It is essential to learn how to scale up and control large numbers of jobs to realize the full potential of distributed high throughput computing on the OSG. This requires the ability to submit and process multiple jobs in parallel. Some workloads require these considerations: multi-dimensional Monte Carlo integration using sampling, parameter sweep(s) for a given model, or molecular dynamics simulation with several initial conditions. All of these workloads require submitting more than a handful of jobs.
The HTCondor's Queue
command can run multiple jobs from a single job description file. In this tutorial, we will see how to scale up the calculations for a simple Python example using the HTCondor’s Queue
command.
Once we understand the basic HTCondor script to run a single job, it is easy to scale up.

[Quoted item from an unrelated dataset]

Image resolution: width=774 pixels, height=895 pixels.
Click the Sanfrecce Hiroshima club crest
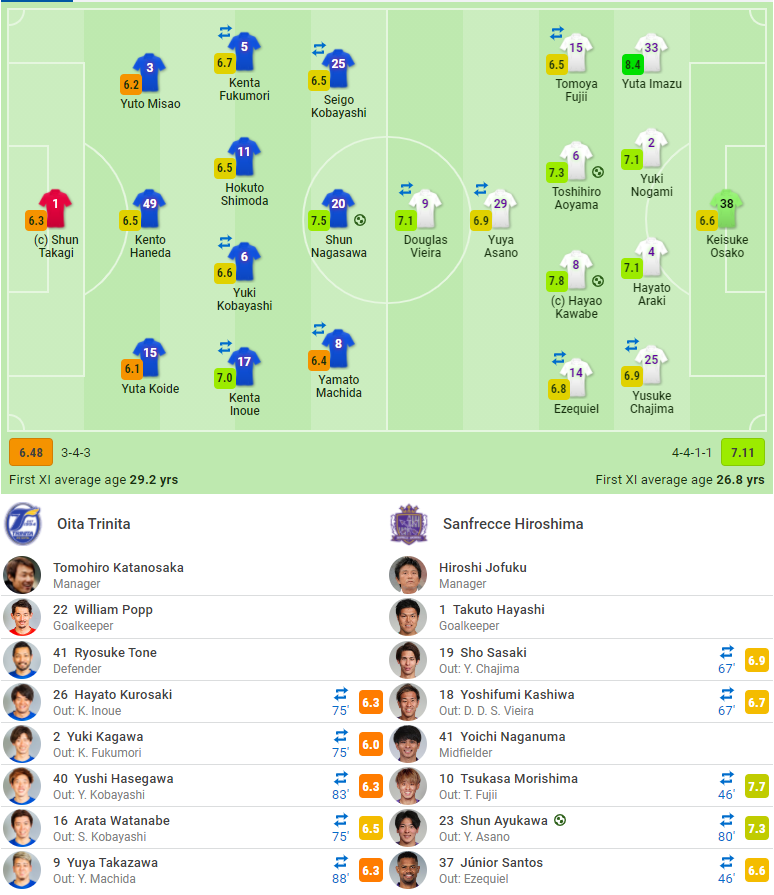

Obtain the example files via the tutorial
command,
$ tutorial ScalingUp-Python
$ cd tutorial-ScalingUp-Python
Inside the tutorial-ScalingUp-Python
directory, all the required files are available. This includes the sample Python program, job description file and executable files.
Here, we are going to use a brute force approach to find the minimum of a two dimensional function on a grid of points. Let us take a look at the objective function that we are trying to optimize:
f = (1 - x)**2 + (y - x**2)**2
This is two dimensional Rosenbrock function, which is used to test the robustness of an optimization method.
By default, Python script will randomly select the boundary values of the grid that the optimization procedure will scan over. These values can be overidden by user supplied values.
To run the calculation with random boundary values, the script is executed without any argument
python rosen_brock_brute_opt.py
To run the calculation with the user-supplied boundary values, the script is executed with input arguments
python rosen_brock_brute_opt.py x_low x_high y_low y_high
where x_low
and x_high
are low and high values along x-direction, and y_low
and y_high
are the low and high values along the y-direction.
For example, to set the boundary in the x-direction as (-3, 3) and the boundary in the y-direction as (-2, 2), run
python rosen_brock_brute_opt.py -3 3 -2 2
The directory Example1
runs the Python script with the default random values. The directories Example2
, Example3
and Example4
deal with supplying the boundary values as input arguments.
Let us take a look at the execution script, scalingup-python-wrapper.sh
#!/bin/bash
module load python/3.4
module load all-pkgs
python ./rosen_brock_brute_opt.py $1 $2 $3 $4
The wrapper loads the the relevant modules and then executes the python script rosen_brock_brute_opt.py
. The python script takes four optional arguments.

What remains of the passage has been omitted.